The Home Trust is a nonprofit organization on San Juan Island whose mission is not only to assist with affordable housing, but to keep its houses affordable in perpetuity.
Larsen’s visit comes on the heels of the primary election where he garnered percent 57.47 of island vote. The congressman is running for the Second Congressional District in the upcoming Nov. election.
Both unemployment and affordable housing have been a hot button issue on the islands in recent years.
San Juan County had a housing affordability index of 37.2, during the fourth quarter of 2015, and the second quarter of 2016 did not fare much better.
The county’s Affordable Housing Coordinator Melanie Rollins explained the index measures how much or percent of the median home price for a given area the area median household income can afford. A good index number Rollins said, is around 100, and San Juan County fluxuates between 37 and 47. This means, according to Devaux, there are few opportunities for people with median income, or lower, to buy a home.

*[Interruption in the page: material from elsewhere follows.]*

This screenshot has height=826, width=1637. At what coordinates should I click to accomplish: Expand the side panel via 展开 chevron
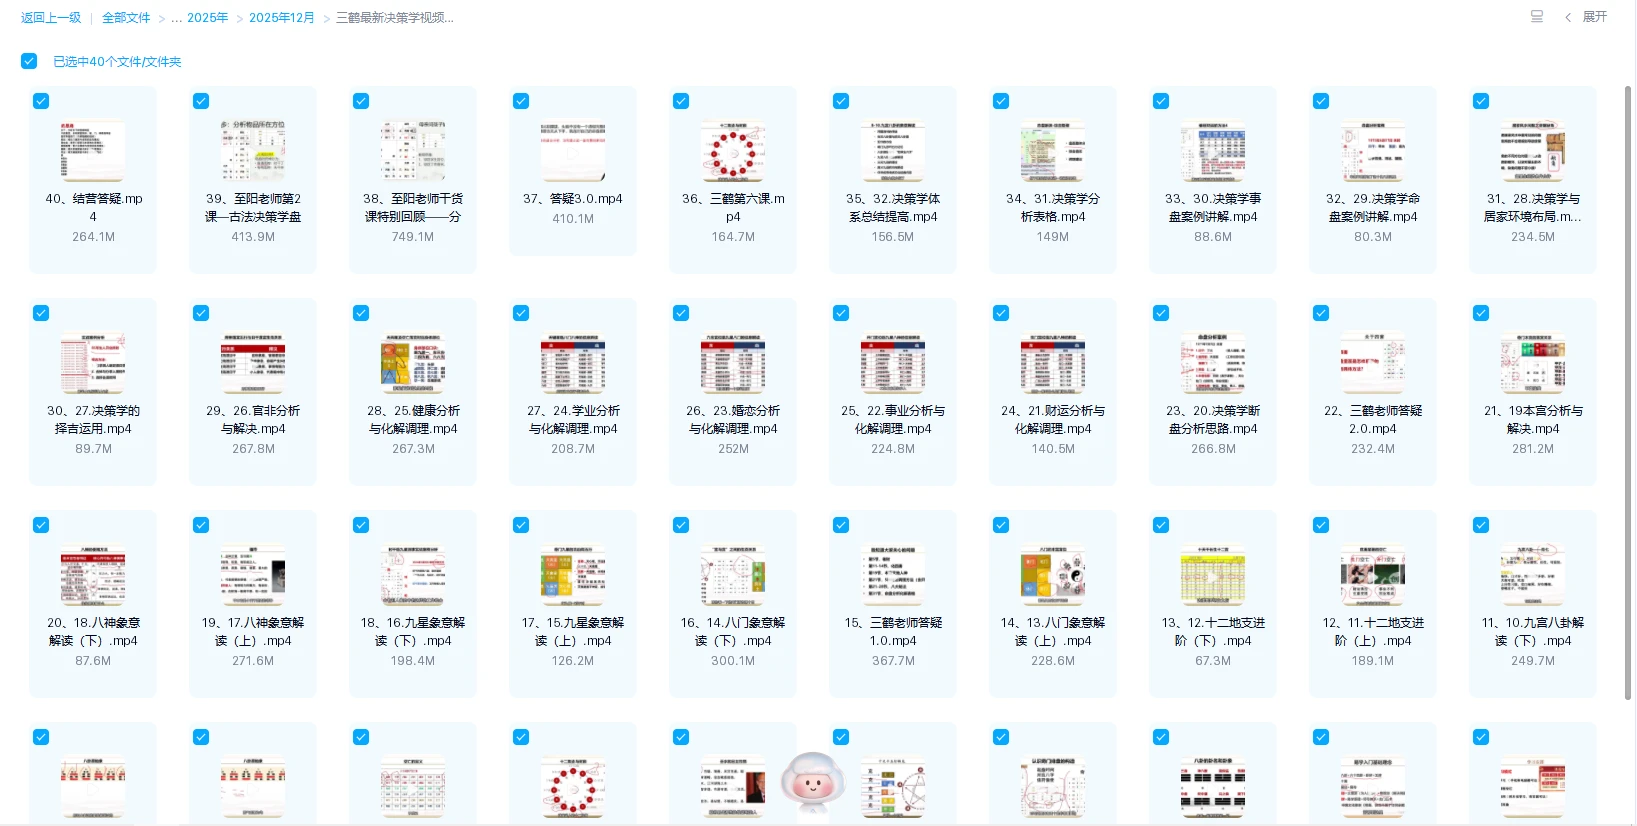[1586, 17]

“San Juan County has the lowest index in the state. I don’t think any other county in Washington comes close,” said DeVaux.

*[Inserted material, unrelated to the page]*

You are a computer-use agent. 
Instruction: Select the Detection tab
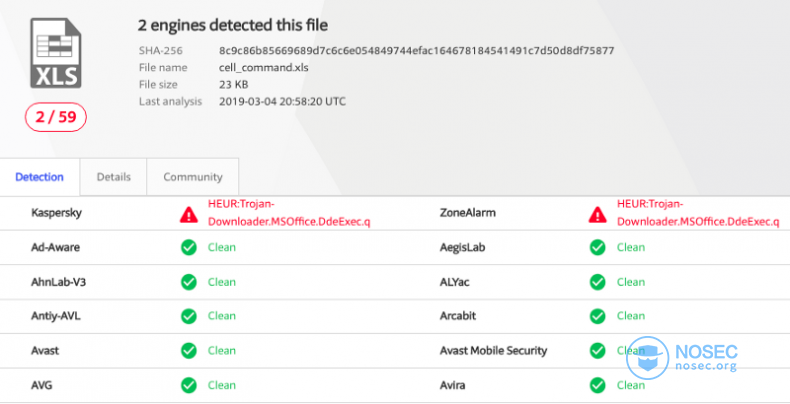39,177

Devaux also mentioned the importance of the USDA affordable home loan program, which the home trust uses frequently.
“We primarily serve low and very low income families. We would not be able to do what we would do without this funding,” DeVaux said, voicing concern regarding delays in funding to the program.

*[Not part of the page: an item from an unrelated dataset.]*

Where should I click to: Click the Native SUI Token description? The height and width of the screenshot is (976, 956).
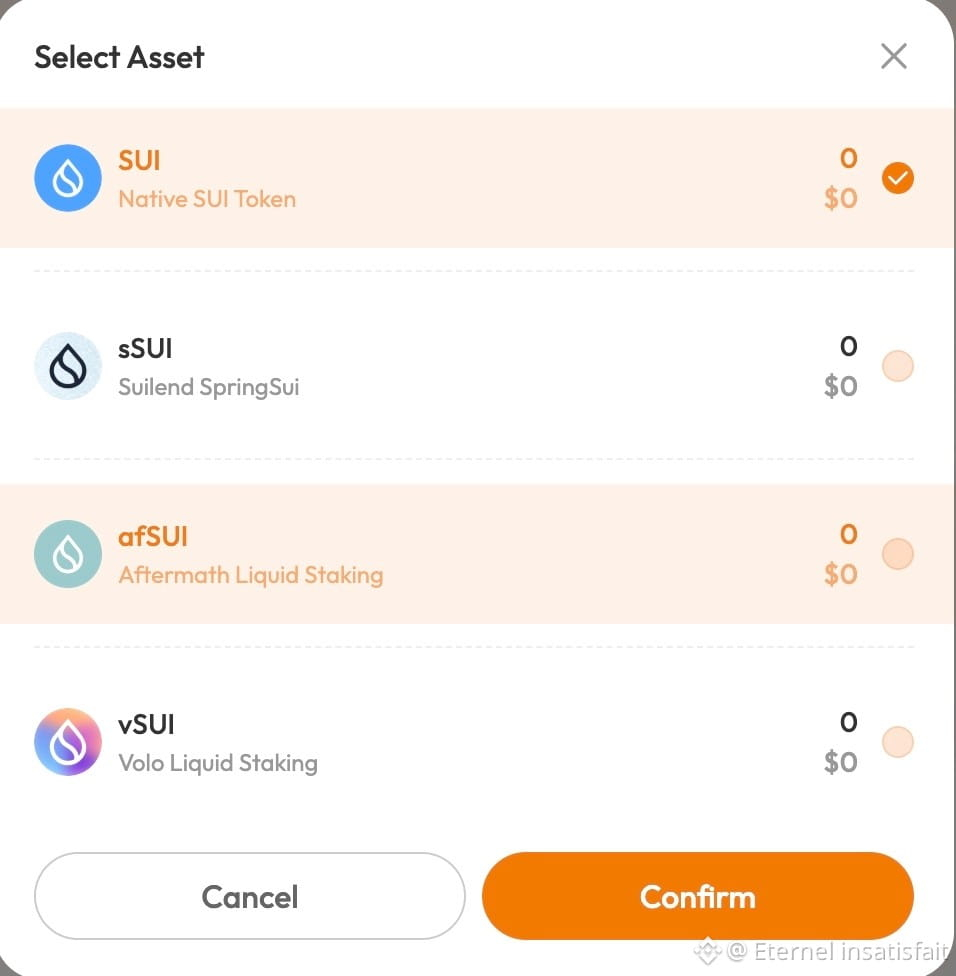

“If this becomes a problem,” Larsen said, “let me know immediately and I will see what I can do.”
Larsen visited Phase I of the Sun Rise neighborhood in October 2012, which consists of six duplexes and triplexes as well as 14 energy efficient homes.
On the recent trip he was given a tour of the home trust’s Sunset Phase II site, which is located passed the Friday Harbor elementary school. Phase II consists of seven historic homes that were barged across the sea from Victoria. Five have already been bought and are almost ready for occupancy.
Home Trust homes are funded through private donations, Washington State Housing Trust Fund Grants, federal Self-Help Opportunity Program Grants, as well as grants and loans from San Juan County. In 2014, Washington state received a total of $3,864,026 in funding from the federal Self Help Opportunity Program.
According to a recent press release, Larsen says he has long-supported affordable housing programs including Community Development Block Grants, Supportive Housing for the Elderly and with Disabilities, and the Department of Housing and Urban Development Veterans Affairs Supportive Housing program.
DeVaux explained to Larsen that Sunrise Phase II uses funds from the federal Self Help Opportunity Grant, which requires that each homeowner put in 50 hours of sweat equity, “basically sweat equity light,” DeVaux said. Sweat equity refers to affordable home programs that require owners work a certain amount of hours in the building of their home, usually equalling a number of months worth of labor.
Larsen asked what kinds of projects did the homeowners do for their 50 hours, since these houses were already build. The hours, DeVaux explained consisted of cleaning up the construction site, and the houses, as well as painting a sealant on the foundation.
At the site, Larsen toured the cottages, each with a newly remodeled kitchen and energy efficient stackable washers and dryers.
“We have made the news in Victoria, because they were really sorry to see these houses go,” DeVaux said.
At the site, Larsen met with home trust board member Pete Kilpatrick, who is also owner of Ravenhill Construction, where they discussed the work put into each house.
“We have been pleasantly surprised at the material used in these houses,” said Sarah Crosby, Home Trust Board member, “Most of what we have had to replace was work done in the 70s.”